The General Secretaries of the National Commissions for UNESCO of 14 African countries visited occupied Shushi

UNESCO, as a supranational organization with a core United Nations mandate for the protection of cultural heritage, has National Commissions in all Member States (see the full list of National Commissions here).

Representatives of National Commissions for UNESCO from 14 African countries (Cameroon, Ghana, Ethiopia, Zambia, Malawi, Rwanda, Mozambique, Kenya, Gambia, Zimbabwe, Nigeria, Uganda, Sierra Leone and South Africa) on September 24 visited the cities of Shushi and Fizuli at the invitation of the National Commission of Azerbaijan for UNESCO. It should be added that their arrival was organized by the Institute of Development and Diplomacy, the Azerbaijan Diplomatic Academy (ADA University) jointly with the National Commission of Azerbaijan for UNESCO.

The program started on September 24, 2022 and had educational and informational goals. The trainings were carried out by the Azerbaijan ADA University’s Training Program with the aim of developing cooperation relations between Azerbaijan and African countries within the framework of UNESCO, raising awareness about Azerbaijan in the region, as well as implementing programs to restore cultural values ​​in the "lands liberated from the Armenian occupation".

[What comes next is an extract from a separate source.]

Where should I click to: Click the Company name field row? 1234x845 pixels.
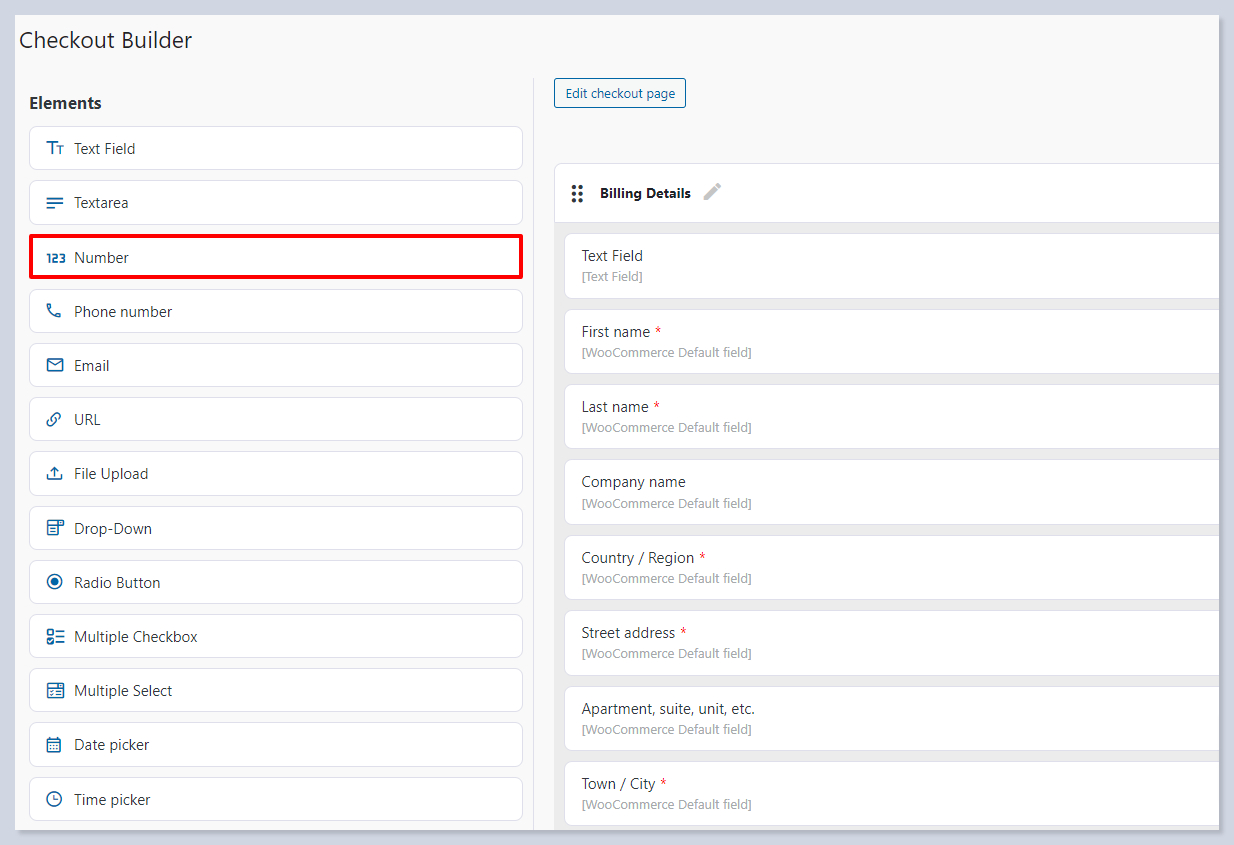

At the opening ceremony held on September 26, the Secretary General of the National Commission of Azerbaijan for UNESCO Seymur Fataliyev, told that Azerbaijan's membership in UNESCO has a 30-year history, and that during the years of membership, their country has played an important role in promoting the principles and values ​​of the organization. The Director of Specialization Programs of the Institute for Development and Diplomacy Nargiz Ismayilova made a presentation and noted that within the framework of the program ending on October 8, the participants will visit the places of Azerbaijani architecture included in the World Cultural Heritage List, as well as the liberated cities of Shushi (included in the provisional UNESCO World Heritage List) and Fizuli.

The group of General Secretaries of the National Commissions for UNESCO from 14 African countries visited Fuzuli for the first time and the “monuments destroyed during the Armenian occupation” located there. Representatives of 14 African countries noted that the mosque in Merdinli village of Fizuli region, created a general impression of acts of vandalism committed against cultural monuments in the occupied territories. Then the guests visited a number of historical and cultural monuments of Shushi, “the cultural capital of Azerbaijan", among which were the busts of Khurshidbanu Natavan, Uzeyir Hajibeyli and Bulbul.

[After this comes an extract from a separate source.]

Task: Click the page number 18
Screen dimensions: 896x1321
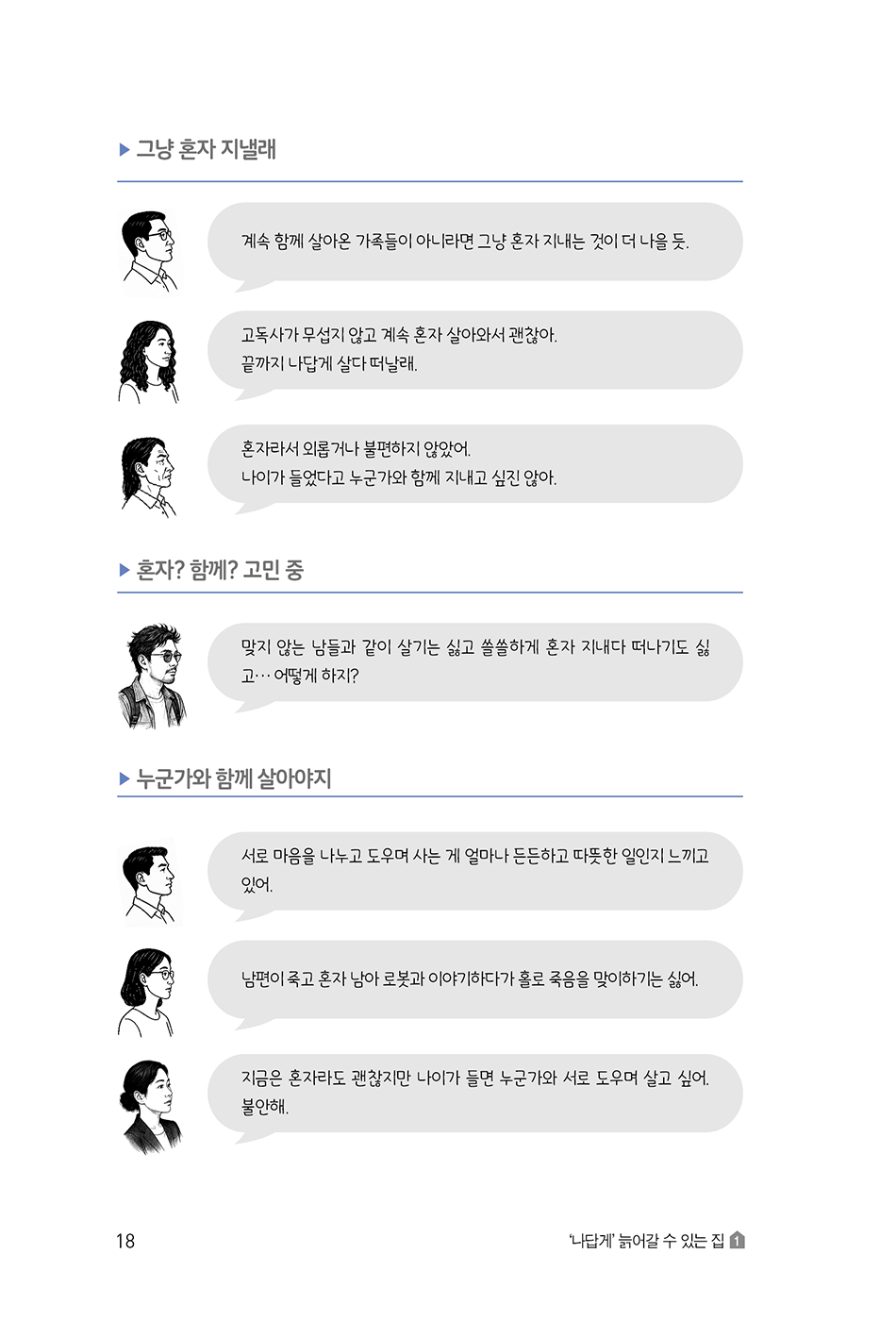Action: (125, 1241)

The participants of the program assessed the restoration of the city that suffered from destruction for 30 years as a historical event and expressed their desire to conduct a wide propaganda of the realities they saw in Azerbaijan. The stuff of the Department of the State Reserve of Shushi drew the attention of the guests to the fact that, according to the order signed by the President of the Republic of Azerbaijan Ilham Aliyev, 2022 was declared the “Year of the City of Shusha” in Azerbaijan to celebrate the 270th anniversary of the city.

Our response

The attempt of presenting Shushi as a city created by the Azerbaijani people, as well as the spread of disinformation within the international community, is another manifestation of the state policy of hatred against Armenians constantly implemented by Azerbaijan. Such a course of action violates the right of the Armenian community (and, in particular, the Armenian community of Shushi) to culture, from which it was forcibly torn away in connection with the deportation and the ban on living its cultural and creative life.

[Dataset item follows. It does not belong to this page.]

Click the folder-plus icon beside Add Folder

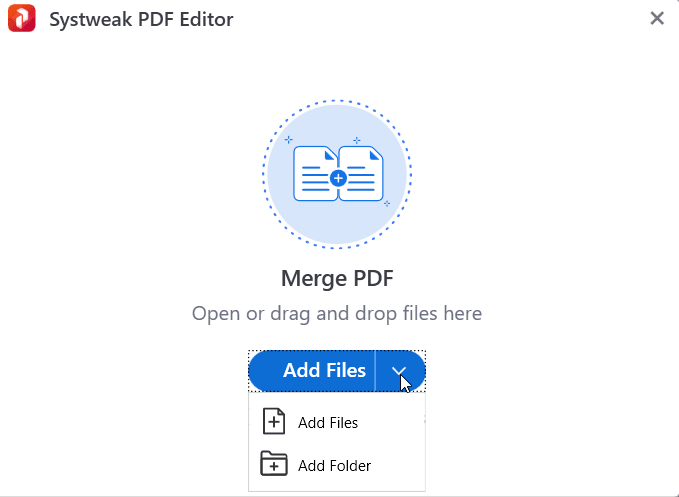point(274,464)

Cultural heritage rights are an integral part of the right to take part in cultural life as defined in the Universal Declaration of Human Rights (Faro Convention on the Value of Cultural Heritage to Society, Article 1) and everyone, individually or collectively, has the right to enjoy cultural heritage and contribute to its enrichment, and is also obliged to respect the cultural heritage of others as one's own (Faro Convention on the Value of Cultural Heritage to Society, art. 4).

In this context, it is obvious that Azerbaijan, destroying and misappropriating the cultural heritage of an entire community, depriving it of the right to live and create in accordance with its own identity, now wants to record the act of appropriation at the international level, violating the fundamental cultural rights of the Armenian community, as defined in Article 27 of the Universal Declaration human rights.

The announcement of the historical city of Shushi, which was also an important center of Armenian culture, as a city created by the Azerbaijani community, clearly violates the fundamental principles of the historicity of the city, its authenticity and integrity, arising from the Nara Document on the Authenticity of Cultural Heritage, adopted in Japan in 1994 (https://www.icomos.org/charters/nara-e.pdf ), as well as from the document adopted by ICOMOS in New Delhi in 2017 (http://www.icomos-isc20c.org/pdf/madrid -new-delhi-document-2017.pdf ). The Nara Document on the Preservation of the Principles of Authenticity states that in cases where cultural values appear to be in conflict, respect for cultural diversity demands acknowledgment of the legitimacy of the cultural values.